Metal ion binding to apo, holo, and reconstituted horse spleen ferritin

Abstract

The binding of Cd 2+, Zn 2+, Cu 2+, Ni 2+, Co 2+, Mn 2+, and Mg 2+ to apo, holo, reconstituted horse spleen ferritin (HoSF), and native holo HoSF with phosphate removed was measured by gel-exclusion chromatography. Three classes of strong binding interactions (K d < 10 −7 M) with apo HoSF at pH 7.5 were found for the various M 2+ studied: high stoichiometric binding (30–54 M 2+/HoSF) for Cd 2+, Zn 2+, Cu 2+, with two protons released per metal bound; intermediate binding (16 M 2+/HoSF) for Ni 2+ and Co 2+, with one proton released per metal bound; and low levels of binding (2–12 M 2+/HoSF) for Mn 2+, Mg 2+, and Fe 2+, with <0.5 protons released per metal bound.

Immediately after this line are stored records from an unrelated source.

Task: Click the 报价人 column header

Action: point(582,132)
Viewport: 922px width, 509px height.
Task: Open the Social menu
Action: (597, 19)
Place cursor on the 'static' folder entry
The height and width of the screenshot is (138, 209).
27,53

M 2+ binding to apo HoSF was nearly abolished at pH 5.5, except for Fe 2+ and Cu 2+, which remained unaffected by pH alteration. Holo HoSF bound much higher levels of M 2+, a result directly attributable to the presence of phosphate binding sites. This conclusion was confirmed by decreased binding of M 2+ to HoSF reconstituted in the absence of phosphate and by native holo HoSF with phosphate chemically removed. The binding of Cd 2+ to apo HoSF was 54 per HoSF, but in the presence of developing core, the amount bound decreased to about 30 Cd 2+/HoSF. This result indicated that Cd 2+ and developing core were competing for the same sites on the HoSF interior, suggesting that 24 of the Cd 2+ were bound to the inside surface. No other M 2+ studied bound to the interior of HoSF by this criterion. Several of the M 2+ appeared to bind strongly to the phosphate-free mineral core surface in reconstituted HoSF.